Azua.-Angélica y Reinaldo residen en una zona montañosa, rodeados de precariedades. Su vivienda está a punto de colapsar: el techo, sostenido con alambres oxidados, amenaza con desplomarse en cualquier momento.

Su baño es una vieja letrina construida en el patio, y su cocina, con tablas podridas y zinc suelto, podría venirse abajo con una simple brisa.

La pareja, además, cuida con amor de una nieta que es muda y no vidente, lo que agrava aún más la situación de vulnerabilidad en la que viven.

Reinaldo cuenta que solía trabajar para sustentar su hogar, pero una caída desde un mulo lo dejó físicamente afectado, truncando sus años productivos. Desde entonces, vive del esfuerzo diario y la bondad de los demás.

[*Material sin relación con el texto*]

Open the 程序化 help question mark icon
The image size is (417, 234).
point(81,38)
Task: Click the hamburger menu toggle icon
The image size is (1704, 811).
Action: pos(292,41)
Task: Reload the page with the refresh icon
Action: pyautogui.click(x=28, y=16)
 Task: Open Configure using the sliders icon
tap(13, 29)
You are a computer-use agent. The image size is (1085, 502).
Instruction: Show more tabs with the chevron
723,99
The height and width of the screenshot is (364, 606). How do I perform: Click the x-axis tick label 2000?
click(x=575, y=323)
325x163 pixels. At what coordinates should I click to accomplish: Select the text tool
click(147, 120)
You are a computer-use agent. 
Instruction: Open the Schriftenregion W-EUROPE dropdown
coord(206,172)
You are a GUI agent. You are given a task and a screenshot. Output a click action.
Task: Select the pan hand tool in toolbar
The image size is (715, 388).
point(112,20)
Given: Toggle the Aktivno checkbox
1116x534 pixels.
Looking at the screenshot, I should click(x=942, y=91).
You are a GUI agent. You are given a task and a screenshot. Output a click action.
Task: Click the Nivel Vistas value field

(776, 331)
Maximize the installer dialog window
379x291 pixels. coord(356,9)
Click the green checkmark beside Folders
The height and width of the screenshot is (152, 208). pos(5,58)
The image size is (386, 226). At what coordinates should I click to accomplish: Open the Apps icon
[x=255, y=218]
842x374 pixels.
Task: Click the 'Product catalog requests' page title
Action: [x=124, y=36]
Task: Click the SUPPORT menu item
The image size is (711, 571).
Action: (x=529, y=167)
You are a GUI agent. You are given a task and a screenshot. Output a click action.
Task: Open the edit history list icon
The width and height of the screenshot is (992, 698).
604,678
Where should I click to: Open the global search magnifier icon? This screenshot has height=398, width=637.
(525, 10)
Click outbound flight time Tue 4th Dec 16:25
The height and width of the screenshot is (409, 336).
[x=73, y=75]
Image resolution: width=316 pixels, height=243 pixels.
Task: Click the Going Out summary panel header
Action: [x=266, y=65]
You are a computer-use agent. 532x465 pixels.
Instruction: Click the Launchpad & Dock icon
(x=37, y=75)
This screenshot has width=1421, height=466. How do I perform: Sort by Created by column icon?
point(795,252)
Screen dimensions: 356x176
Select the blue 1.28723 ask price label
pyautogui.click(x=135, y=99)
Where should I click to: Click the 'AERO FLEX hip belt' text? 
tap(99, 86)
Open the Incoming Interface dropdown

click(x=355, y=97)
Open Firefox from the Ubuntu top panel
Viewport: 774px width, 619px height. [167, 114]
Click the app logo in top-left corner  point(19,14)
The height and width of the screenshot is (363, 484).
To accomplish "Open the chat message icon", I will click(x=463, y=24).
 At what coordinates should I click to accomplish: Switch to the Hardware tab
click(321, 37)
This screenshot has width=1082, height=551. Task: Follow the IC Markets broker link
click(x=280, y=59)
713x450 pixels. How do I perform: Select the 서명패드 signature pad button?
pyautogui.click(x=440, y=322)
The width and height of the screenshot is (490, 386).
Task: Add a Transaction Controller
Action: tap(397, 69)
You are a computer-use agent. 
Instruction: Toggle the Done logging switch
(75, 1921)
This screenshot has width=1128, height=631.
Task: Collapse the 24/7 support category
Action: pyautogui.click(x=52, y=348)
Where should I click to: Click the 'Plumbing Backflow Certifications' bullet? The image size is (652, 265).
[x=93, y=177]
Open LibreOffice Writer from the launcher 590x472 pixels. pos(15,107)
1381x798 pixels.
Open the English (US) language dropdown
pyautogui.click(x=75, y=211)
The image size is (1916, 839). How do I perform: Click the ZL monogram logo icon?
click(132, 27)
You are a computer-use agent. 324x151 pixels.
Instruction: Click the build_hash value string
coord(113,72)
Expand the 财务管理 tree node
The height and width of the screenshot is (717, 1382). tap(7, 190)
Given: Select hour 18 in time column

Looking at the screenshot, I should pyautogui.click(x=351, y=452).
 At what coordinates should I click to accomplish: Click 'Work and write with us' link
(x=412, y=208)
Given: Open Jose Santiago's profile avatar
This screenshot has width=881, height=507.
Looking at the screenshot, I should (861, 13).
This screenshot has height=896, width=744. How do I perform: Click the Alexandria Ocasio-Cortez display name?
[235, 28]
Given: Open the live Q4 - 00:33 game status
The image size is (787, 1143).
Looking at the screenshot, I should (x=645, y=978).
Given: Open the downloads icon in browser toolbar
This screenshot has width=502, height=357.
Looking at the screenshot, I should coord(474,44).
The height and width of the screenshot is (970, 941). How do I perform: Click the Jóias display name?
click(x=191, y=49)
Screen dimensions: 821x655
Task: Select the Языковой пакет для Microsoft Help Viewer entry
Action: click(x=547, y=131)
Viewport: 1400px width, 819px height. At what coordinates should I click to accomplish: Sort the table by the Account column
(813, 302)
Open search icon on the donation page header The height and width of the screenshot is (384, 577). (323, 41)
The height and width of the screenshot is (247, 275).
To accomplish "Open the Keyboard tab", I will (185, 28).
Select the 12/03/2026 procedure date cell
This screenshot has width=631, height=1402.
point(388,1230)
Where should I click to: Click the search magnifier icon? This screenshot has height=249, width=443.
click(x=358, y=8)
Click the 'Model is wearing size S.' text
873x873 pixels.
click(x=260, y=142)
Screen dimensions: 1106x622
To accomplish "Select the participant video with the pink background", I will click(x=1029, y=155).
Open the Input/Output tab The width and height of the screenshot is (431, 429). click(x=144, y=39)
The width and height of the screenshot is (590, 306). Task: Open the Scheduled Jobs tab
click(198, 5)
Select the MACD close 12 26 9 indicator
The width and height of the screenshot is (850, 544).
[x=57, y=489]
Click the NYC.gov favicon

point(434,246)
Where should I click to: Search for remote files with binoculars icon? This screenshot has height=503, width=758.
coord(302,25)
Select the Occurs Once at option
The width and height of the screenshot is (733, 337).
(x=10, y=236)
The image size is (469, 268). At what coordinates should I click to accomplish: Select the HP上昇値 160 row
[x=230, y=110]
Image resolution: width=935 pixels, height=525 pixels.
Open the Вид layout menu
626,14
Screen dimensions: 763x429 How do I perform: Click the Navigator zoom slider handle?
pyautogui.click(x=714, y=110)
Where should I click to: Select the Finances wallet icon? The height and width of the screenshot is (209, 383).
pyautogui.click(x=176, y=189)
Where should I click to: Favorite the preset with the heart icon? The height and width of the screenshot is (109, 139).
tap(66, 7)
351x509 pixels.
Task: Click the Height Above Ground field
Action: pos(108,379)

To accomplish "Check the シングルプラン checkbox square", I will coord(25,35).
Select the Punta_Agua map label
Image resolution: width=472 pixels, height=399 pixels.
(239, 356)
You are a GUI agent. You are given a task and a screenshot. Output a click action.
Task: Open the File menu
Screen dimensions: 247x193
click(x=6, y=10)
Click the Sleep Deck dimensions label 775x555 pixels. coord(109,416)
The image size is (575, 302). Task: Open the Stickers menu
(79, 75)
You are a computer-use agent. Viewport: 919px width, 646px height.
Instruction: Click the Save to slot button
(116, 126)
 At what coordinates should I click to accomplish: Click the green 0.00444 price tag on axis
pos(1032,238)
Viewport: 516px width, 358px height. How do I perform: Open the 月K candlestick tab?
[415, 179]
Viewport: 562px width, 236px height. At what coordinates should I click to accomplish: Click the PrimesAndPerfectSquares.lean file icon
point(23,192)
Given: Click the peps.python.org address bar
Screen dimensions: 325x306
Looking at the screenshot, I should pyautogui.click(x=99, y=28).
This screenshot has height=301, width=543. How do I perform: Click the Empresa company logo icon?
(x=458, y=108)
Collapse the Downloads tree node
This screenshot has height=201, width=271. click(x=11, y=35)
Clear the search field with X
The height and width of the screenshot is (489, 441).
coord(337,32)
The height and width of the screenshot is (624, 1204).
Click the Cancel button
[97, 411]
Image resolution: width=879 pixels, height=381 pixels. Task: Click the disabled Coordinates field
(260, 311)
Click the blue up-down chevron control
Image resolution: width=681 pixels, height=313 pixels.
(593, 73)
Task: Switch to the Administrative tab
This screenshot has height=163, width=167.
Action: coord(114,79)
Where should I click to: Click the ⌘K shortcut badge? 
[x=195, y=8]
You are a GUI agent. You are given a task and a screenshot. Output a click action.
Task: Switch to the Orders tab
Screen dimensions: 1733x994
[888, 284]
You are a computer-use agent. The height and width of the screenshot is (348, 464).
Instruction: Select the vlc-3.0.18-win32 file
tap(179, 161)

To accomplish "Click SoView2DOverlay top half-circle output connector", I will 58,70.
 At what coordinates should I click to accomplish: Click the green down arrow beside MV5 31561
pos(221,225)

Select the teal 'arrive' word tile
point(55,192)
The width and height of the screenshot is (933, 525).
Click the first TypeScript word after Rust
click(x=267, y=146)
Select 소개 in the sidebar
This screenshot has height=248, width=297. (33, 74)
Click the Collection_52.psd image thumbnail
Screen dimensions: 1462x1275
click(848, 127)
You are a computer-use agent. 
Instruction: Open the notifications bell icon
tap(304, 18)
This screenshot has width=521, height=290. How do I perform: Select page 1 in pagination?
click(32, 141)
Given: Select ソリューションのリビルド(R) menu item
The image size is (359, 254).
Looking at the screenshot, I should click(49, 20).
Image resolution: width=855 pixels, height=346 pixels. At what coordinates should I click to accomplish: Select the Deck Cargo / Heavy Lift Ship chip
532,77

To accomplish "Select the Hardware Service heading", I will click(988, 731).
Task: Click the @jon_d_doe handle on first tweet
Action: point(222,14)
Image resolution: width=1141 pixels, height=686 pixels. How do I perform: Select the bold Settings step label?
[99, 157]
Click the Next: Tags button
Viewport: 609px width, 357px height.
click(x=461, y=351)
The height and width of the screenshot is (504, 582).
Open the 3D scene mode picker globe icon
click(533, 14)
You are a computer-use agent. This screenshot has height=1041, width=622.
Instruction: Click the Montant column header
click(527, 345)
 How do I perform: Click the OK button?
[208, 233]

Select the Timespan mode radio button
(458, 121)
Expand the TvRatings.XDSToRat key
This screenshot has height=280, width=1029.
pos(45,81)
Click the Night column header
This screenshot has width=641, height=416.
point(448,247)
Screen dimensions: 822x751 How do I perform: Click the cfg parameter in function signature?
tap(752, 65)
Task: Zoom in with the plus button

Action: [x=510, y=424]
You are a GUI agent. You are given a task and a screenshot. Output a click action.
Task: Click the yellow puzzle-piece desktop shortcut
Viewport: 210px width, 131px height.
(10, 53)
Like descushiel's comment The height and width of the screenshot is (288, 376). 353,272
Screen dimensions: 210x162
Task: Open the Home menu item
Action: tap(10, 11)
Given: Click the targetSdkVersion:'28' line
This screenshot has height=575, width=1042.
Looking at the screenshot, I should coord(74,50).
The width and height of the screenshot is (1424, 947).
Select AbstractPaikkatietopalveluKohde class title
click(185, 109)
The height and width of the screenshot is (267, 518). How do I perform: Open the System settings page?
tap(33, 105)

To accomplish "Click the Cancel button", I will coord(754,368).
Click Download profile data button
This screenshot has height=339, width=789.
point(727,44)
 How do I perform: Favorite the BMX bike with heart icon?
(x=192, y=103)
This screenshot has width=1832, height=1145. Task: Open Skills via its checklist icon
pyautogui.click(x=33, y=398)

En su hogar no hay nevera, televisor ni lavadora. Duermen en camas deterioradas, y aun así, sonríen al hablar de su pobreza. Entre lo poco que tienen, todavía encuentran razones para compartir: con nobleza, doña Angélica nos invitó al patio y nos regaló unos aguacates.

Este gesto de generosidad conmovió al sacerdote Moisés Corcino, quien al conocer el caso, hizo un llamado al pueblo dominicano y a las autoridades para que no dejen solos a estos envejecientes.

La pareja no pide lujos, solo sueña con una vivienda segura que no represente un peligro para sus vidas, ni para la de su nieta.